Exercise:
Print out every line of the listing below without alteration.

Supplied records:
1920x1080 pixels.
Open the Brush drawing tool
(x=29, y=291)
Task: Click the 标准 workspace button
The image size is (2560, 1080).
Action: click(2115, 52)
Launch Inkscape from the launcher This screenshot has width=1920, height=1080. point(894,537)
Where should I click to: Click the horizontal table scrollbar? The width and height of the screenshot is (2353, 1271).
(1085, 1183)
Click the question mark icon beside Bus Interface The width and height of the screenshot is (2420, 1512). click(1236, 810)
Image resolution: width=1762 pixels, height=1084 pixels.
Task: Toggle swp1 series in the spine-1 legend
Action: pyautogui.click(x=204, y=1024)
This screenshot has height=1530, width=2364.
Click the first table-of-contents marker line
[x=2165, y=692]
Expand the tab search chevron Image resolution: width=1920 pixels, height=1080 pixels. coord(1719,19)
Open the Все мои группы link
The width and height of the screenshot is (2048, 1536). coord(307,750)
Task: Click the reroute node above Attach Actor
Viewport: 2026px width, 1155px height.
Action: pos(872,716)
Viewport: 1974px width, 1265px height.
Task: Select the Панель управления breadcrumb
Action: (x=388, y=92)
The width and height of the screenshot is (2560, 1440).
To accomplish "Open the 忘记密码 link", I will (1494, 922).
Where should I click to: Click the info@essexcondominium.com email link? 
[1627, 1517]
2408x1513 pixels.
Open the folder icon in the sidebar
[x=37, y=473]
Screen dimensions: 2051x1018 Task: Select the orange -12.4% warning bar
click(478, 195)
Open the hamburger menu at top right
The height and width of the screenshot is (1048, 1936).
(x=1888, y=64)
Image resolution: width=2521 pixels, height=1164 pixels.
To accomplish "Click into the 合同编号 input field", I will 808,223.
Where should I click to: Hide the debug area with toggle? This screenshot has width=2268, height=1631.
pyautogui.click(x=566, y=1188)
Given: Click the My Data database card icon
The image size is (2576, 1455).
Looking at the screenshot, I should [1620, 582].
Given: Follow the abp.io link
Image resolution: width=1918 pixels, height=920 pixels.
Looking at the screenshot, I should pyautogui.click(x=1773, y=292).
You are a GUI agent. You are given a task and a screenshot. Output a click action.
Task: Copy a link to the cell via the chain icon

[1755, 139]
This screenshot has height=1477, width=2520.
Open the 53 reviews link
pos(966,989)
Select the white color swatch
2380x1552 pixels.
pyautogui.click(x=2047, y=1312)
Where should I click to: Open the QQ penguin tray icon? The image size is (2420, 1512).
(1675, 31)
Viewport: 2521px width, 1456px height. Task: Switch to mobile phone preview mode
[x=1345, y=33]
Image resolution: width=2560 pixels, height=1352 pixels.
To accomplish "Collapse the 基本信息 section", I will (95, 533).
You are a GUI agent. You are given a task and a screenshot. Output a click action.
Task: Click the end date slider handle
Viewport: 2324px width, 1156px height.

Reply to the task:
1920x1080 pixels.
Open the Brush drawing tool
(x=29, y=291)
Task: Click the 标准 workspace button
The image size is (2560, 1080).
Action: click(2115, 52)
Launch Inkscape from the launcher This screenshot has width=1920, height=1080. point(894,537)
Where should I click to: Click the horizontal table scrollbar? The width and height of the screenshot is (2353, 1271).
(1085, 1183)
Click the question mark icon beside Bus Interface The width and height of the screenshot is (2420, 1512). click(1236, 810)
Image resolution: width=1762 pixels, height=1084 pixels.
Task: Toggle swp1 series in the spine-1 legend
Action: pyautogui.click(x=204, y=1024)
This screenshot has height=1530, width=2364.
Click the first table-of-contents marker line
[x=2165, y=692]
Expand the tab search chevron Image resolution: width=1920 pixels, height=1080 pixels. coord(1719,19)
Open the Все мои группы link
The width and height of the screenshot is (2048, 1536). coord(307,750)
Task: Click the reroute node above Attach Actor
Viewport: 2026px width, 1155px height.
Action: pos(872,716)
Viewport: 1974px width, 1265px height.
Task: Select the Панель управления breadcrumb
Action: (x=388, y=92)
The width and height of the screenshot is (2560, 1440).
To accomplish "Open the 忘记密码 link", I will (1494, 922).
Where should I click to: Click the info@essexcondominium.com email link? 
[1627, 1517]
2408x1513 pixels.
Open the folder icon in the sidebar
[x=37, y=473]
Screen dimensions: 2051x1018 Task: Select the orange -12.4% warning bar
click(478, 195)
Open the hamburger menu at top right
The height and width of the screenshot is (1048, 1936).
(x=1888, y=64)
Image resolution: width=2521 pixels, height=1164 pixels.
To accomplish "Click into the 合同编号 input field", I will 808,223.
Where should I click to: Hide the debug area with toggle? This screenshot has width=2268, height=1631.
pyautogui.click(x=566, y=1188)
Given: Click the My Data database card icon
The image size is (2576, 1455).
Looking at the screenshot, I should [1620, 582].
Given: Follow the abp.io link
Image resolution: width=1918 pixels, height=920 pixels.
Looking at the screenshot, I should pyautogui.click(x=1773, y=292).
You are a GUI agent. You are given a task and a screenshot. Output a click action.
Task: Copy a link to the cell via the chain icon

[1755, 139]
This screenshot has height=1477, width=2520.
Open the 53 reviews link
pos(966,989)
Select the white color swatch
2380x1552 pixels.
pyautogui.click(x=2047, y=1312)
Where should I click to: Open the QQ penguin tray icon? The image size is (2420, 1512).
(1675, 31)
Viewport: 2521px width, 1456px height. Task: Switch to mobile phone preview mode
[x=1345, y=33]
Image resolution: width=2560 pixels, height=1352 pixels.
To accomplish "Collapse the 基本信息 section", I will (95, 533).
You are a GUI agent. You are given a task and a screenshot. Output a click action.
Task: Click the end date slider handle
Viewport: 2324px width, 1156px height.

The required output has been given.